* **Exercise instructions**
Return nothing but the lines from the one with "At what coordinates should I click to accomplish: Click" through the one with "You are a computer-use" in the data below, word for word and without pictures.

* **Record set**
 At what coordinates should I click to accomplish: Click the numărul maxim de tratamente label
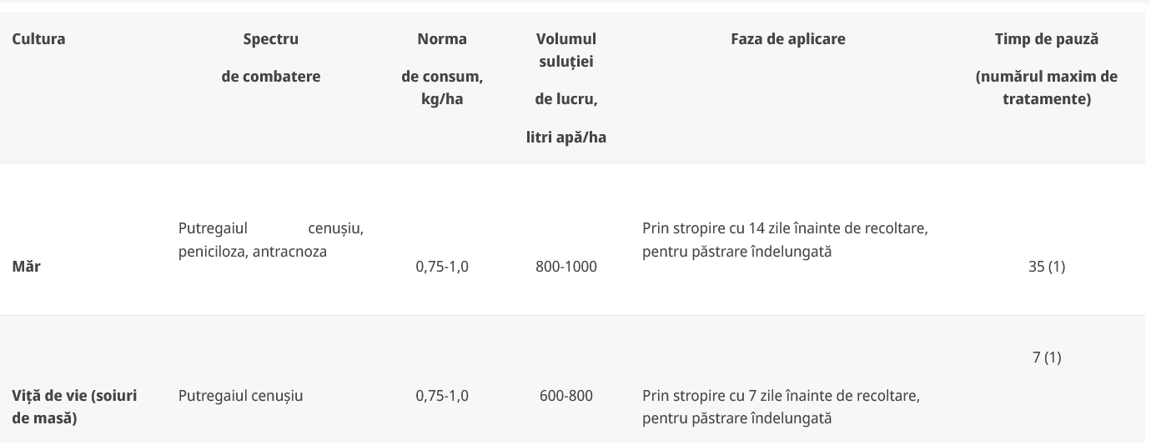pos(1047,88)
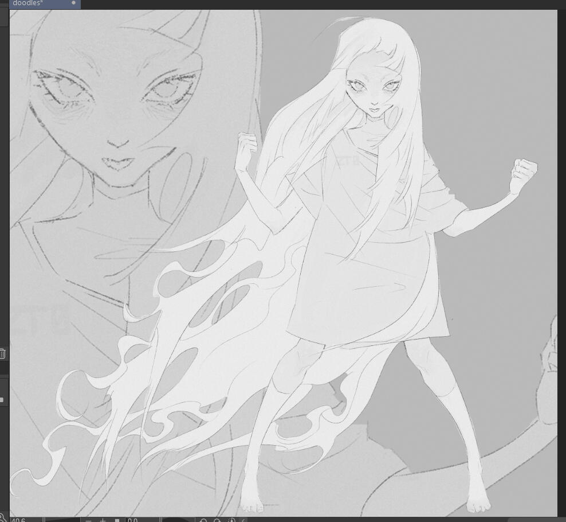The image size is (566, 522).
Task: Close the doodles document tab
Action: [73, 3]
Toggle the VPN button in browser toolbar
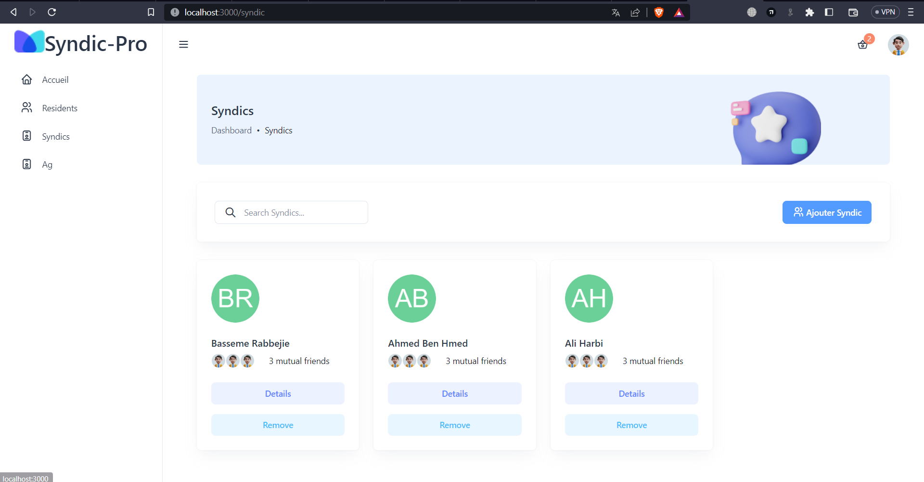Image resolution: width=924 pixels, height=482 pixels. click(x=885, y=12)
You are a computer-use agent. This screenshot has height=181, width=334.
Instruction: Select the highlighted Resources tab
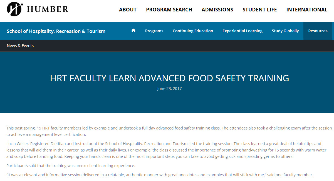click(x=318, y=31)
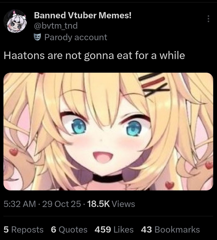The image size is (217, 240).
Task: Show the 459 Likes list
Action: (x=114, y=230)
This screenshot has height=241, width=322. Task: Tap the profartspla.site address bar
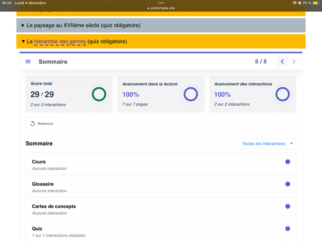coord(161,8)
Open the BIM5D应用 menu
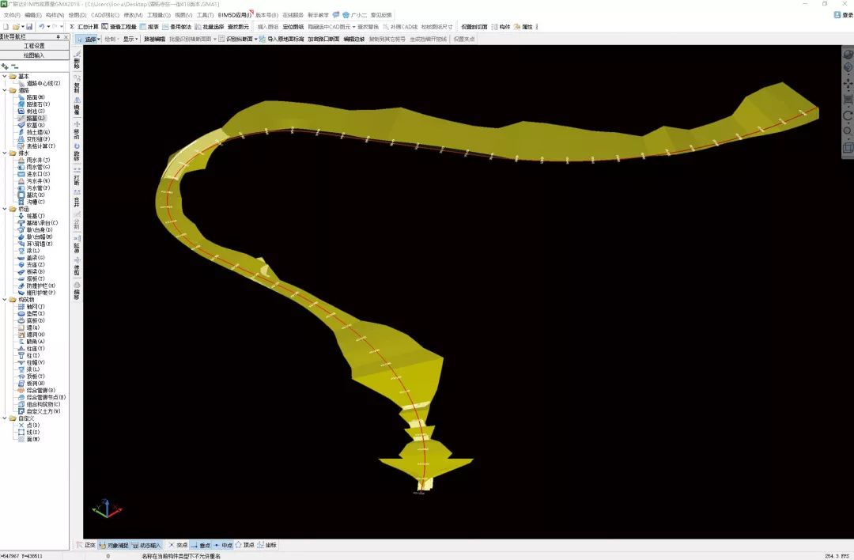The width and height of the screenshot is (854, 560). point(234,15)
...
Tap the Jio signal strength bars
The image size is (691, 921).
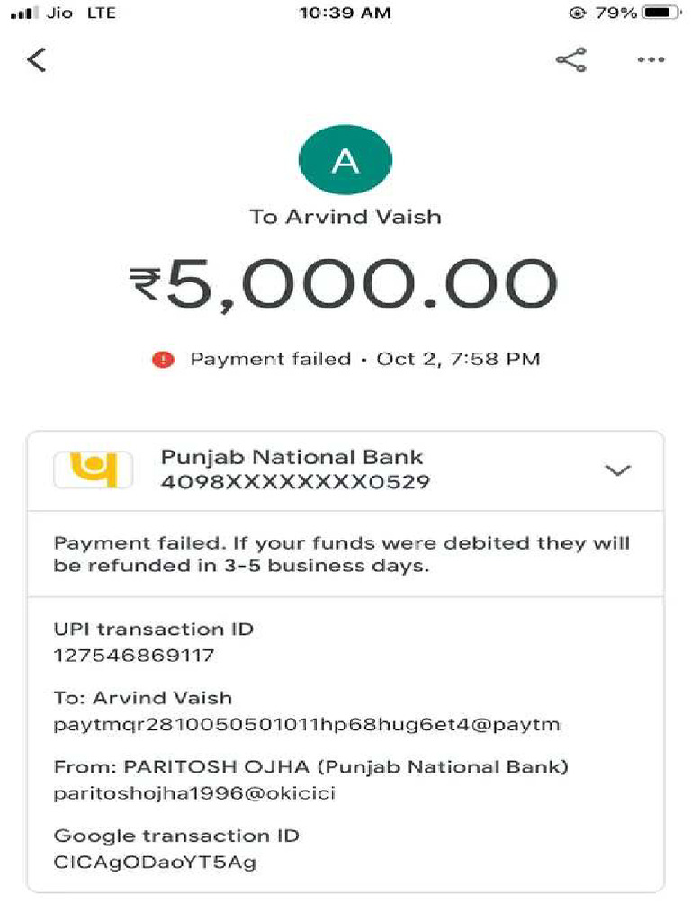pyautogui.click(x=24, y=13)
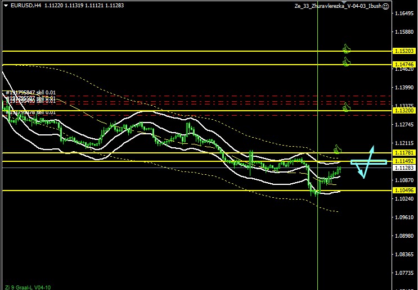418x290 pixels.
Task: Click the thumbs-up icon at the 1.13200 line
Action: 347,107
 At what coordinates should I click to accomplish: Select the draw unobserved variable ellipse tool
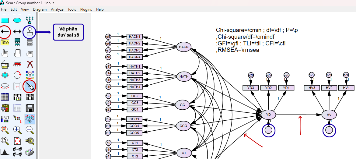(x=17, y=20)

* **Exercise answer**
 At what coordinates should I click to accomplish: Click the numărul maxim de tratamente label
pos(1047,88)
The image size is (566, 522).
Task: Close the doodles document tab
Action: [73, 3]
Toggle the VPN button in browser toolbar
Image resolution: width=924 pixels, height=482 pixels. click(x=885, y=12)
You are a computer-use agent. This screenshot has height=181, width=334.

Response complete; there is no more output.